Exercise instructions:
Beginning at the top of the data below, write out every line exactly until you reach the line with "Task: Click the 55.54 Tesla value tag", and include that line.

BEGIN

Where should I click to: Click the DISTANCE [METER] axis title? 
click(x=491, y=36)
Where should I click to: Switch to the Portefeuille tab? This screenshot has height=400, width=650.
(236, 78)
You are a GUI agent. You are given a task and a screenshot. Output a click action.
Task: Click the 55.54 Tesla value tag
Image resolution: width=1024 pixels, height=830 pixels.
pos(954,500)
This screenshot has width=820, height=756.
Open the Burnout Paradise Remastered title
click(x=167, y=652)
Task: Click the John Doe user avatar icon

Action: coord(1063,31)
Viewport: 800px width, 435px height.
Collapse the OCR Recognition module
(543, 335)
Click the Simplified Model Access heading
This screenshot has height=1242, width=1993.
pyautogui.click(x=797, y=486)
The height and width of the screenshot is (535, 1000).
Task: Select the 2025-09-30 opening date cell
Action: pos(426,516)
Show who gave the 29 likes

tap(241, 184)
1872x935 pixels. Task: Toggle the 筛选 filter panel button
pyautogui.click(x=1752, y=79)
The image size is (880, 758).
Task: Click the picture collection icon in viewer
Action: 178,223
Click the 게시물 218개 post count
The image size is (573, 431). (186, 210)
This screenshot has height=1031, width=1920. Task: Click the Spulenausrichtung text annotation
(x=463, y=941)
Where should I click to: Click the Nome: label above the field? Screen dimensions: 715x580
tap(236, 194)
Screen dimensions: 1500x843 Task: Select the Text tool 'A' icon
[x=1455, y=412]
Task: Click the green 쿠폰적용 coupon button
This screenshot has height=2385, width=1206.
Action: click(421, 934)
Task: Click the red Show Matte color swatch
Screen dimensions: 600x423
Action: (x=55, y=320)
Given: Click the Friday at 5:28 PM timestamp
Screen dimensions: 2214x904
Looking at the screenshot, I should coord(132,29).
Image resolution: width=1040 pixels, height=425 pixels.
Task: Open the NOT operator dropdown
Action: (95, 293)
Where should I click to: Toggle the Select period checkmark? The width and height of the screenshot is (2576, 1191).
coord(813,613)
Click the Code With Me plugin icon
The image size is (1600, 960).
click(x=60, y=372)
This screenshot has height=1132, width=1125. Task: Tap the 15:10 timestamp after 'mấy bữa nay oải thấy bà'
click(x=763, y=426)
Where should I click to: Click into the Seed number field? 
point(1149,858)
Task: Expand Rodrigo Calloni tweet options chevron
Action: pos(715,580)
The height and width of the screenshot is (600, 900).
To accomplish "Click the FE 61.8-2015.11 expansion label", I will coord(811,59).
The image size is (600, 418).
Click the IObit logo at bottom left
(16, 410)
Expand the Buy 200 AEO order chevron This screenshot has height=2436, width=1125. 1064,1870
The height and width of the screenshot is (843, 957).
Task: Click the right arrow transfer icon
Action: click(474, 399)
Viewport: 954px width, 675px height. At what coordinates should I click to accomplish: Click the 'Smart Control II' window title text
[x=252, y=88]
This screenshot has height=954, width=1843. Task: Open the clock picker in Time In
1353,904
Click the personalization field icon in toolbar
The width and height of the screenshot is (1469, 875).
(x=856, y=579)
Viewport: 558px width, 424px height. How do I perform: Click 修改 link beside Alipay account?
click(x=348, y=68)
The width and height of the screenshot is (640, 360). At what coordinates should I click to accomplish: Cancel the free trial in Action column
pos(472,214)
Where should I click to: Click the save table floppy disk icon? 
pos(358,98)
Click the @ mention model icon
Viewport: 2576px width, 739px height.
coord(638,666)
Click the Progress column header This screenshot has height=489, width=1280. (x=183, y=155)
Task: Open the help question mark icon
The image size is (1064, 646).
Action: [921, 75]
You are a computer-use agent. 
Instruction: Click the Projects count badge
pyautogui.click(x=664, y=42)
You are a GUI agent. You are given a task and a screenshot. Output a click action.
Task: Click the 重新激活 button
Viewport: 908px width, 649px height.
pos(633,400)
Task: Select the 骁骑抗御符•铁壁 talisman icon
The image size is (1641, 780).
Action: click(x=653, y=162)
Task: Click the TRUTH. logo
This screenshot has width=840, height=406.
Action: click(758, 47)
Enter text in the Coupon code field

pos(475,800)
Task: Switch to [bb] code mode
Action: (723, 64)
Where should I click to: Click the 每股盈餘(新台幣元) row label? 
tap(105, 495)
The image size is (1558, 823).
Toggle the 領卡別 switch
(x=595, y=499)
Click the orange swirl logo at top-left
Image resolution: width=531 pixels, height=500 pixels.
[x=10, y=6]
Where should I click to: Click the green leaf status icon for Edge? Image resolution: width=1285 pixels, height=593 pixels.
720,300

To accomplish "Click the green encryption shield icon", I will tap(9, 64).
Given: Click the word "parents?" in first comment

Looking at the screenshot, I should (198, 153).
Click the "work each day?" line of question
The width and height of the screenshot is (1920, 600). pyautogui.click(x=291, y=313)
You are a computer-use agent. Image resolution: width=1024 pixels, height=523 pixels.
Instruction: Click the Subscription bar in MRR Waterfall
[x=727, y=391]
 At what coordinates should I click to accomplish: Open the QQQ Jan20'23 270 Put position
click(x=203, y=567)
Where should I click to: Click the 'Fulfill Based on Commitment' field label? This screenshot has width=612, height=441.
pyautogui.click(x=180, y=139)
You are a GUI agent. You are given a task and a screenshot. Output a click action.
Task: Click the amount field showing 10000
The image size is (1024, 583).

END

Result for this exercise:
Where should I click to: Click the DISTANCE [METER] axis title? 
click(x=491, y=36)
Where should I click to: Switch to the Portefeuille tab? This screenshot has height=400, width=650.
(236, 78)
You are a GUI agent. You are given a task and a screenshot. Output a click action.
Task: Click the 55.54 Tesla value tag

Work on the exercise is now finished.